*** Opening Document segment ***
Details
- Event name: 2021 Allam British Open
- Location: Hull, England
- Venue: University of Hull Sports Complex
- Dates: 16–22 August 2021

Women's Winner
- Prize money: $175,000
- Year: 2020–21 PSA World Tour

= 2021 Women's British Open Squash Championship =

The Women's 2021 Allam British Open was the women's edition of the 2021 British Open Squash Championships, which is a 2020–21 PSA World Tour event. The event took place at the Sports Complex at the University of Hull in Hull in England between August 16 and 22, 2021. The event was sponsored by Dr Assem Allam.

The event was arranged for June instead of May because of the COVID-19 pandemic in the United Kingdom and then rearranged for August. The 2020 event had also been cancelled due to the pandemic.
*** Closing Document segment ***
*** Opening Recorded data ***
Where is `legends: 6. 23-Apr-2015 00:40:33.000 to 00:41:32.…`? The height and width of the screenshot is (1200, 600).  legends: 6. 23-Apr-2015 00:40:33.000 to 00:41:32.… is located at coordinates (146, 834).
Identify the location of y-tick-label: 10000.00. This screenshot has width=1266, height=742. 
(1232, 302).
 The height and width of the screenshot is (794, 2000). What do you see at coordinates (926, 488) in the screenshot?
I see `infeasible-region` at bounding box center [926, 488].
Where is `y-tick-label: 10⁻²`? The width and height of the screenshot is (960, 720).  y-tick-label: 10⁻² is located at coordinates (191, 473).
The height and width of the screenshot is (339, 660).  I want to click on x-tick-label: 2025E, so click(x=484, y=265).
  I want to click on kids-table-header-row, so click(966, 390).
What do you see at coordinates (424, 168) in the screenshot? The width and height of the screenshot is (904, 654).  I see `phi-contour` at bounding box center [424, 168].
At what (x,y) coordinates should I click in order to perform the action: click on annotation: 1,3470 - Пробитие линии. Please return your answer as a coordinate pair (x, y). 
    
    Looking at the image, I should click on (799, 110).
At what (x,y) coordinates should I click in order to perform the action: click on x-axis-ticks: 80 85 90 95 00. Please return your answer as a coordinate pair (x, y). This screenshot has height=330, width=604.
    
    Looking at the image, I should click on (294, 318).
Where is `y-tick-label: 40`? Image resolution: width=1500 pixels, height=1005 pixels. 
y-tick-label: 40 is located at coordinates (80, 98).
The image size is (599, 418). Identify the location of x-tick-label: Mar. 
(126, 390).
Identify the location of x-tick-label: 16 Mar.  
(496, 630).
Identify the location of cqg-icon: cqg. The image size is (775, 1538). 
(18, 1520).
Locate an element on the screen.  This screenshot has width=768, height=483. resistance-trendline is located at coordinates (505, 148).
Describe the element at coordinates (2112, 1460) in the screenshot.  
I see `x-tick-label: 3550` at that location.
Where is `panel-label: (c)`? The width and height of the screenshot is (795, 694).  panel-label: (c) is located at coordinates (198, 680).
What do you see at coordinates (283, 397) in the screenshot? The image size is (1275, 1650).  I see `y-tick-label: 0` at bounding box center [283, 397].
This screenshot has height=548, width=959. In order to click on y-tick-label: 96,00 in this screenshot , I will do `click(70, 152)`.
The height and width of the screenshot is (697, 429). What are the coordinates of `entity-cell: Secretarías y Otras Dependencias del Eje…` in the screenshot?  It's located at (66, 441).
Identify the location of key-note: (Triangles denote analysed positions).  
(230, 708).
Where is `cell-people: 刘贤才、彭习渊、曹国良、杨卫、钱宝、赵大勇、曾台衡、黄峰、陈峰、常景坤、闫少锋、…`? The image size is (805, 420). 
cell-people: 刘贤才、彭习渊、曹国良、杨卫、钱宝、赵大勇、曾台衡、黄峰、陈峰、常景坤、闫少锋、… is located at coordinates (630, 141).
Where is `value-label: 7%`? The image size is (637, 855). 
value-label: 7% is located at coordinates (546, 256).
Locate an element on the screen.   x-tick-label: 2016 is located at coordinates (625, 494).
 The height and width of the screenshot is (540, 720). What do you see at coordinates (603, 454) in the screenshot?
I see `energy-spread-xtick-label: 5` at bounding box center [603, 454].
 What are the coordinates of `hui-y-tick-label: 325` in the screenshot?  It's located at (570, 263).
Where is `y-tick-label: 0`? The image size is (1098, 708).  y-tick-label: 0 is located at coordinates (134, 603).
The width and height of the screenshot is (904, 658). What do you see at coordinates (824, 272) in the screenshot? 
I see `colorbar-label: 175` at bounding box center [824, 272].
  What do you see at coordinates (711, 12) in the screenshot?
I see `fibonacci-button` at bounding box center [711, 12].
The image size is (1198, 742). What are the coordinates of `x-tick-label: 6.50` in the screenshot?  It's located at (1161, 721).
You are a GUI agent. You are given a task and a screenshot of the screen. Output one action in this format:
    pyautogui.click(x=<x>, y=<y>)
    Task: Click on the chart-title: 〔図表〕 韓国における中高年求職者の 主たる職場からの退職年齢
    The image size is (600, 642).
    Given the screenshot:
*** Closing Recorded data ***
» Study questions
A – Summarize the article on the 2021 Women's British Open in two sentences.
B – Write the next part of the article on the 2021 Women's British Open, starting after its final sentence.
The items are separate material and have no connection to the article on the 2021 Women's British Open.

» Answer set
A – The Women's 2021 Allam British Open was the women's edition of the 2021 British Open Squash Championships, a 2020–21 PSA World Tour event sponsored by Dr Assem Allam, and it took place at the University of Hull Sports Complex in Hull, England, from August 16 to 22, 2021. Because of the COVID-19 pandemic in the United Kingdom, it was moved from May to June and then rearranged for August, and the 2020 event had also been cancelled.

B –
Nour El Sherbini defeated Nouran Gohar in an all Egyptian final, which saw Nour El Sherbini winning the title for the third time.

==Seeds==

1. EGY Nour El Sherbini (champion)
2. EGY Nouran Gohar (runner-up)
3. FRA Camille Serme (second round)
4. EGY Hania El Hammamy (semi-finals)
5. ENG Sarah-Jane Perry (quarter-finals)
6. USA Amanda Sobhy (semi-finals)
7. NZL Joelle King (quarter-finals)
8. EGY Salma Hany (second round)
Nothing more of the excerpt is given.